Fidelity Investments’ 2008 State of the 401(k) found the percentage of participants holding 100% equities in their workplace savings plan dropped to 16% at the end of 2008 from more than 20% at the end of 2007. In addition, as of the end of 2008, company stock made up about 10% of Fidelity’s overall assets in workplace savings accounts, down from over 20% in early 2000.
The toll of the markets on their accounts also led participants to become more engaged in their retirement savings and re-evaluate their portfolios, Fidelity said in a press release. Workers calling Fidelity spiked to over 100,000 calls per day in late September through early October. Call volume peaked at 120,000 calls on October 10, 2008, the day the Dow Jones Industrial Average closed below 9,000 for the first time in five years.
In addition, the Web site for Fidelity workplace savings participants also experienced record numbers in the fourth quarter with 4.6 million unique visitors visiting the site in October, an increase of 14% over the same period in 2007. Nearly one million workers in 2008 also utilized one of the retirement savings planning tools provided by Fidelity on the Web site.
Based on the analysis of Fidelity’s 17,095 corporate 401(k) plans representing over 11 million participants, in 2008 participants contributed an average of $5,600 (pre-tax earnings) to their 401(k) accounts, slightly higher than 2007 levels. Workers continued to contribute to their plans, even in the difficult fourth quarter of 2008, with 96% of active 401(k) participants as of the third quarter continuing to contribute in the fourth quarter, the press release said.
Participants stayed the course even as unprecedented market declines resulted in the average workplace savings account balance dropping 27% in 2008.
Plan sponsors continued to show a belief that encouraging employees to save is even good in hard times, as they continued to adopt and use auto plan solutions. Adoption of auto enrollment rose to 16% in 2008 from less than 11% in 2007. Companies using auto increase rose to nearly 74% in 2008 from about 70% in 2007.
Fidelity said that by the end of 2008 over 60% of plans in its system were using lifecycle funds as a default option, up from 38% at the end of 2007 and just over 5% at the end of 2005.
In addition, Fidelity found the number of companies suspending their matching contribution represents less than 1% of the Fidelity plan sponsors that offered a match at the end of 2007.

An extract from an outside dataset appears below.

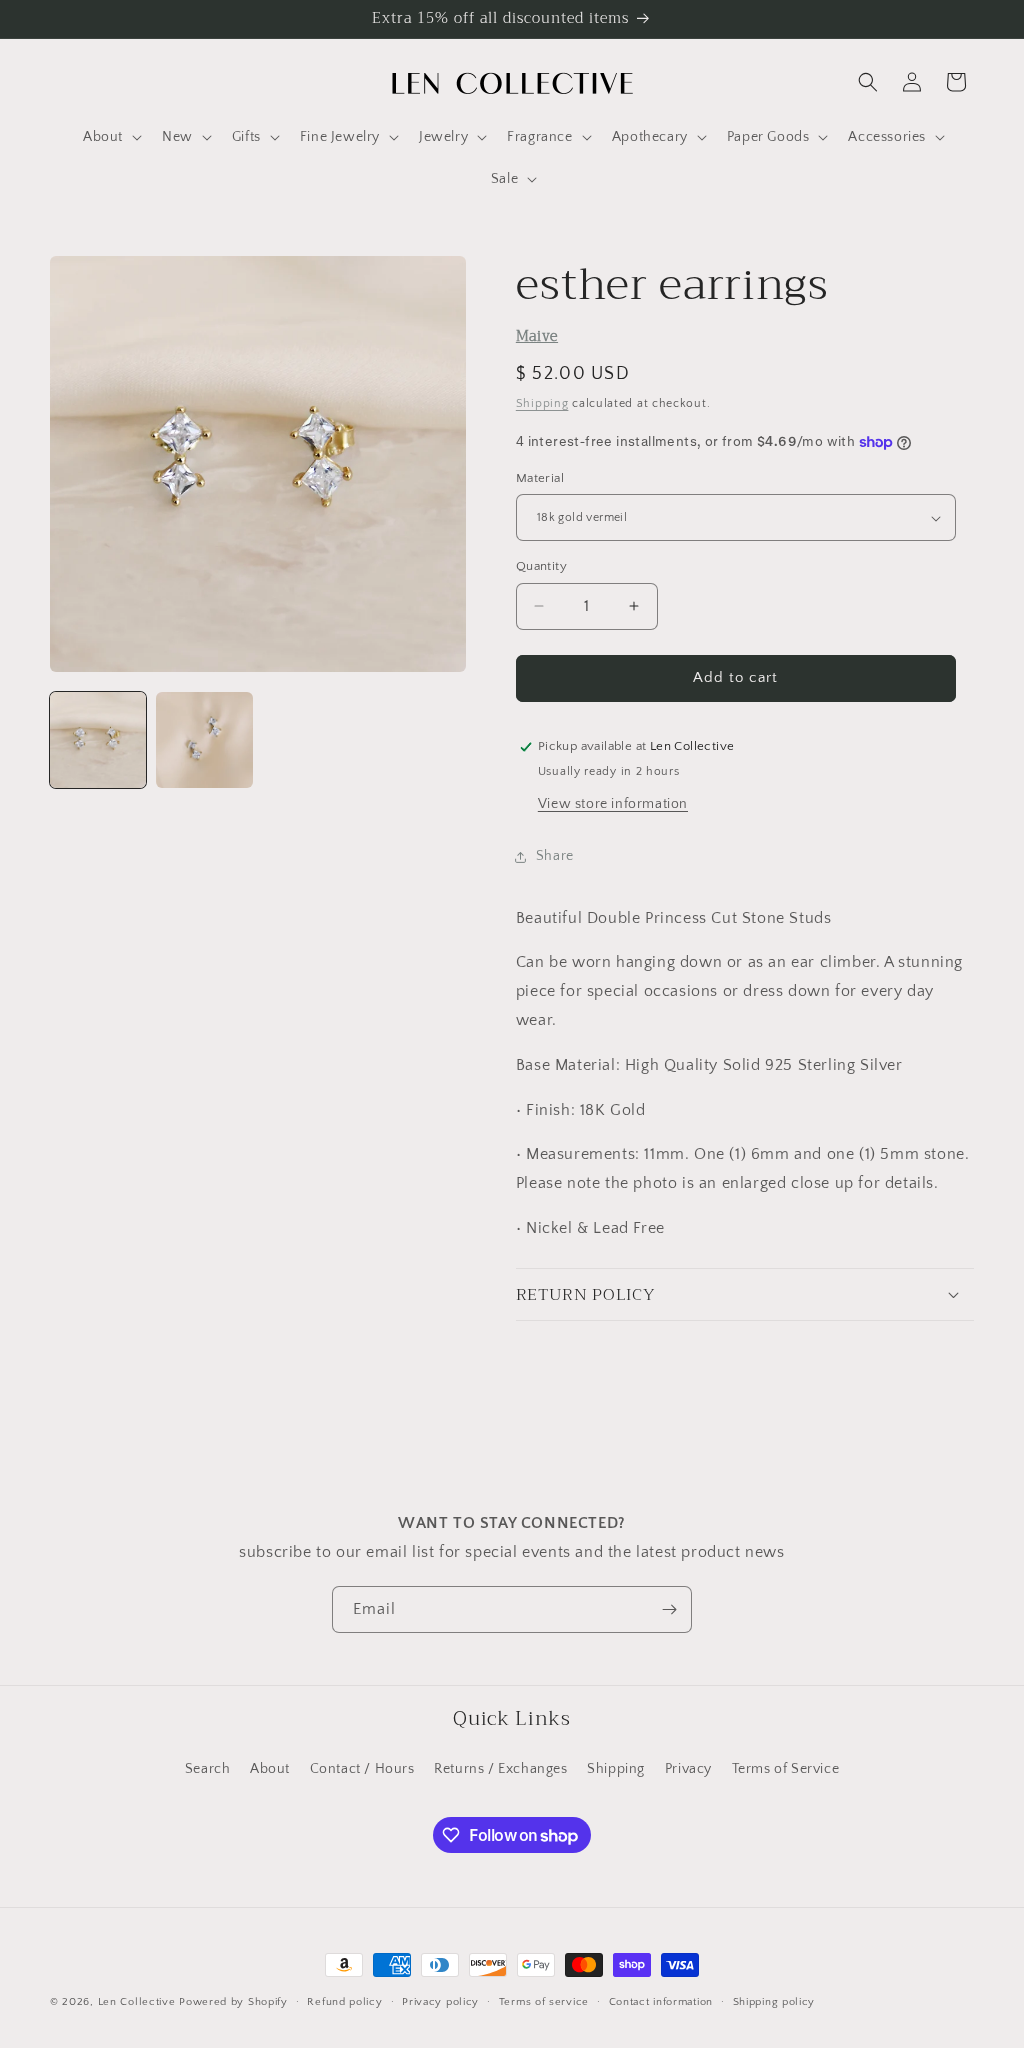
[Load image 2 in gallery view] (204, 740)
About (270, 1769)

Fidelity found fewer employees initiated a loan in 2008 (9%) when compared to 2007 (9.7%). For those who did take a loan in 2008, the average amount was $8,400.
Hardship withdrawals continued to trend up, but still remained a small percentage of Fidelity's active participant base. The average hardship withdrawal amount decreased slightly in 2008 to $6,000, Fidelity said in a press release.
The portion of participants executing a transfer from one investment option to another was 13.9% in 2008, a slight decline from the 2007 level of 14.2%. Participants with 100% in lifecycle options had a significantly lower transfer rate than the overall participant base.
In the fourth quarter, only 1% of lifecycle fund holders made a transfer compared to the overall average of 6.1%. For the year, an average of 2.9% of 100% lifecycle fund holders made a transfer compared to the 13.9% of the overall participant base.
Transfer activity was the heaviest for participants with the largest account balances. Over 37% of participants with $250,000 or more made one or more transfers during the year, while only about 10% of participants with balances from $5,000 to $10,000 made a transfer in 2008.